*PROBLEM*.
Copy every line from the records that holds the word "logo".

*Source data*.
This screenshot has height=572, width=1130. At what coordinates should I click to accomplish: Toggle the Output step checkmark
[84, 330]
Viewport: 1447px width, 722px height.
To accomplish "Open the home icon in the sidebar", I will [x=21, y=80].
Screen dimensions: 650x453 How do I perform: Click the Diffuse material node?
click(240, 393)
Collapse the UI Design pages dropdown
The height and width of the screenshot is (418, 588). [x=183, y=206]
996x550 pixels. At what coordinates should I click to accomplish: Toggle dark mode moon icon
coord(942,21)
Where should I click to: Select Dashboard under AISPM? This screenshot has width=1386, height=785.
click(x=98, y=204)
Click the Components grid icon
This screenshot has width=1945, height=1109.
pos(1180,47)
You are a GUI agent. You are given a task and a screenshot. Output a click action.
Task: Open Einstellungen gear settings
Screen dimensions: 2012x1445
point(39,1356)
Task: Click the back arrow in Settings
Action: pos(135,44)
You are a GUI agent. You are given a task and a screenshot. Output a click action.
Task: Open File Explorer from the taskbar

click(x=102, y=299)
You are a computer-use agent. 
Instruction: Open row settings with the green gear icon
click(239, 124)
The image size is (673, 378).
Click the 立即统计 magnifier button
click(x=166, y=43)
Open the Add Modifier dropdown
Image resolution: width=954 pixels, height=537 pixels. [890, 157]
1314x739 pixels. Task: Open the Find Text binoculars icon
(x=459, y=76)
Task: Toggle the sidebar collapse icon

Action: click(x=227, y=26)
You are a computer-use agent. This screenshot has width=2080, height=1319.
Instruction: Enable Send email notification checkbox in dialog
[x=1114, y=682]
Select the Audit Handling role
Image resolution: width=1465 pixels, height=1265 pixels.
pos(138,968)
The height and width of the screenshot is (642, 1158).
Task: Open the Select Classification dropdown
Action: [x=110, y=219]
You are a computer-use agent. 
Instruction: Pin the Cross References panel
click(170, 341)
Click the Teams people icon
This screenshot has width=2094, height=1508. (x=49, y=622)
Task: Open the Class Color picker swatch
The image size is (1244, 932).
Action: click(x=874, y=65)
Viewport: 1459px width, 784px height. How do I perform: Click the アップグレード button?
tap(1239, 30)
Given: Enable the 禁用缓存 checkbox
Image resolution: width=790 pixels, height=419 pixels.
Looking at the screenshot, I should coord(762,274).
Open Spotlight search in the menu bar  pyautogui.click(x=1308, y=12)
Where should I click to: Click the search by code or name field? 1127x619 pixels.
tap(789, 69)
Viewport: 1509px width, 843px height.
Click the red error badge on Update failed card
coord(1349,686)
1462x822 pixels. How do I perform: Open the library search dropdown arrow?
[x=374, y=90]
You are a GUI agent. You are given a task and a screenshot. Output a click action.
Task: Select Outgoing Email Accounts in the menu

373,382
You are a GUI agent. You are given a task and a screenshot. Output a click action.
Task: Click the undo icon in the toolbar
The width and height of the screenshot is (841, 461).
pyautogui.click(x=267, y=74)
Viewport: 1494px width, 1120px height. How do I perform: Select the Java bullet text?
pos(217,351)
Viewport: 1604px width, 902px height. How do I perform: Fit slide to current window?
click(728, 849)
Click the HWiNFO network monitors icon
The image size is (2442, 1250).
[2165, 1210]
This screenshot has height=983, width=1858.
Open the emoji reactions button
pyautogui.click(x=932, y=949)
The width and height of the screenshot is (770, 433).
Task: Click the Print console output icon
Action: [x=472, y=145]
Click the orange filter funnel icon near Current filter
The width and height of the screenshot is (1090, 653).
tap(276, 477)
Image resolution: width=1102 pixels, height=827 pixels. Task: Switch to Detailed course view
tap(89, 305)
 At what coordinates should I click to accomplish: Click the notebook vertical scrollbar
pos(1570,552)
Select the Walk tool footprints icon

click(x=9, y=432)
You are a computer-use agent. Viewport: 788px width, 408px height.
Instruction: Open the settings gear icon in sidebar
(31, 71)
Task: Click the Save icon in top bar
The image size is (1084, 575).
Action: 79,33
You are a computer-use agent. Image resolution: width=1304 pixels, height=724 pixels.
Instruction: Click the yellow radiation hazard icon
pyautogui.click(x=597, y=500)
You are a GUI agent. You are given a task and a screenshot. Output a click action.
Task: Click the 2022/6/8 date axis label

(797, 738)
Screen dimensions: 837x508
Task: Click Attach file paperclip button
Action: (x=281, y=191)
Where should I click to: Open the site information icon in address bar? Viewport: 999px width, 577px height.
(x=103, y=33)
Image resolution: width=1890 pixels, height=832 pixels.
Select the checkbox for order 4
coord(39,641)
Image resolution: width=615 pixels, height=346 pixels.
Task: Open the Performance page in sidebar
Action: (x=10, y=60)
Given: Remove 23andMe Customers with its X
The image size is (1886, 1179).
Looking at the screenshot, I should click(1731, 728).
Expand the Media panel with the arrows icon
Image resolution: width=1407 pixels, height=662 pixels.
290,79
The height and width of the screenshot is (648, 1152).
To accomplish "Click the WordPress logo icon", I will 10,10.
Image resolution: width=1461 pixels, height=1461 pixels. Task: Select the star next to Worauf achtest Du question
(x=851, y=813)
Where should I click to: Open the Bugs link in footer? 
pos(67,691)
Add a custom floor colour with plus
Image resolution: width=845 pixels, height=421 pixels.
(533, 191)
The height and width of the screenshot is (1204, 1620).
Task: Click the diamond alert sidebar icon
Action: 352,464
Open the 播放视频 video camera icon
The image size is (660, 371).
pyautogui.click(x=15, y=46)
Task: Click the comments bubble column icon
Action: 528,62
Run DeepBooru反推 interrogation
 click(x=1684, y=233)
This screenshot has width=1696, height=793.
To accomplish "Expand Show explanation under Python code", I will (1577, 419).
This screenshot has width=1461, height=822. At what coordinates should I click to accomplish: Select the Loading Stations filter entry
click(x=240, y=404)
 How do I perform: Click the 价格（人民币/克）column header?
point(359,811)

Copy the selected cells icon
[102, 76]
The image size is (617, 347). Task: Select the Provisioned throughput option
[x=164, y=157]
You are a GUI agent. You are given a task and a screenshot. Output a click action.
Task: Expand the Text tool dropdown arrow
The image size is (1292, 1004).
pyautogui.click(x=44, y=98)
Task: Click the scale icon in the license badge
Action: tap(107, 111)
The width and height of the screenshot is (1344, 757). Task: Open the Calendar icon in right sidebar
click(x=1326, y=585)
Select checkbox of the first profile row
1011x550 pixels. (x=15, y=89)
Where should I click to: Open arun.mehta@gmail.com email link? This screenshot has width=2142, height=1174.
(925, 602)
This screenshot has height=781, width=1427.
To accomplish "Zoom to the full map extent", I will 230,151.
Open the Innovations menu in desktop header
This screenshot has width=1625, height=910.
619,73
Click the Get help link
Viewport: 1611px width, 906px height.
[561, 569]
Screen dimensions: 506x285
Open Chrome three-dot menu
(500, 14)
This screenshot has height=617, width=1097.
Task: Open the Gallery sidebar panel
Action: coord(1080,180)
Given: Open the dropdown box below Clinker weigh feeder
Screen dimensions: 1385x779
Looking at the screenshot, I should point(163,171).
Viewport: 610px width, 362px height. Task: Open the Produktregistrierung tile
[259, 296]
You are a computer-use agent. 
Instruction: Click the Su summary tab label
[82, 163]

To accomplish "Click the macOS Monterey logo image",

*ANSWER BOX*.
To accomplish "Click the WordPress logo icon", I will 10,10.
To accomplish "Click the macOS Monterey logo image",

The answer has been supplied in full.